Task:
Begin the copy at the line that contains "The image size is (656, 311).", end it at the last line of the entries below, keep every word exact, and include no pictures.

Dataset entries:
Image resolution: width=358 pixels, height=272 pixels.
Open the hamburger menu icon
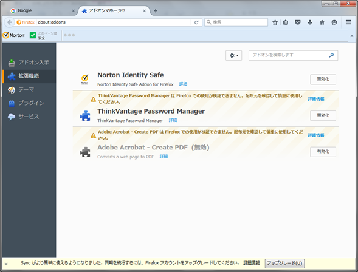click(x=348, y=22)
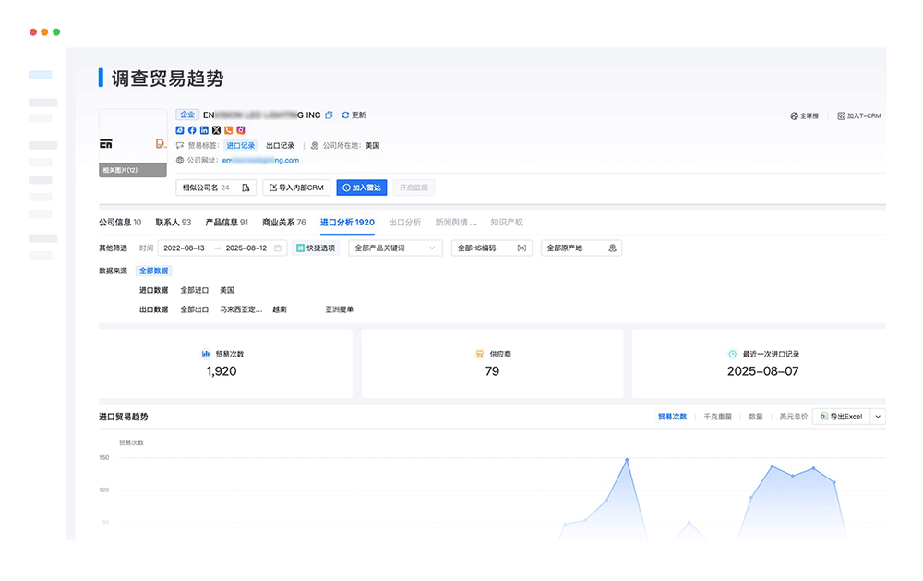Screen dimensions: 923x581
Task: Copy the company name using the copy icon
Action: tap(330, 114)
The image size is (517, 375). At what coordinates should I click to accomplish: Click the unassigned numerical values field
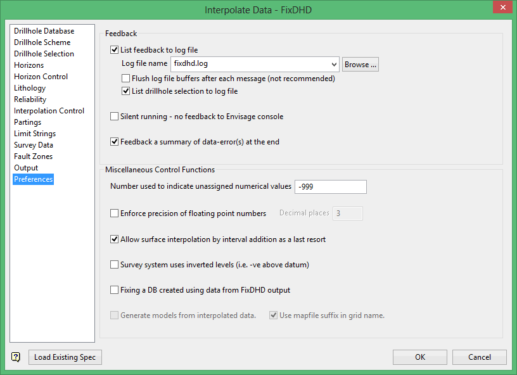pyautogui.click(x=331, y=187)
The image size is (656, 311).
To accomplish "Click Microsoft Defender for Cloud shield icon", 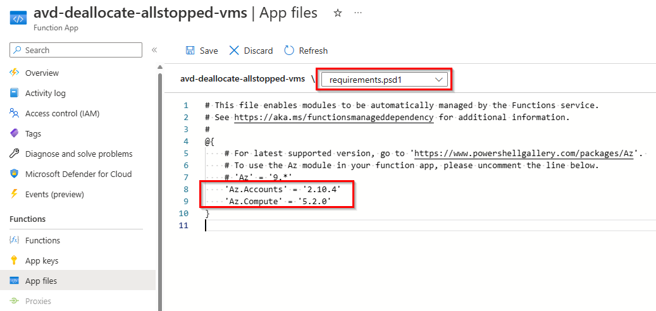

Result for this exercise:
The image size is (656, 311).
To accomplish "Click Microsoft Defender for Cloud shield icon", 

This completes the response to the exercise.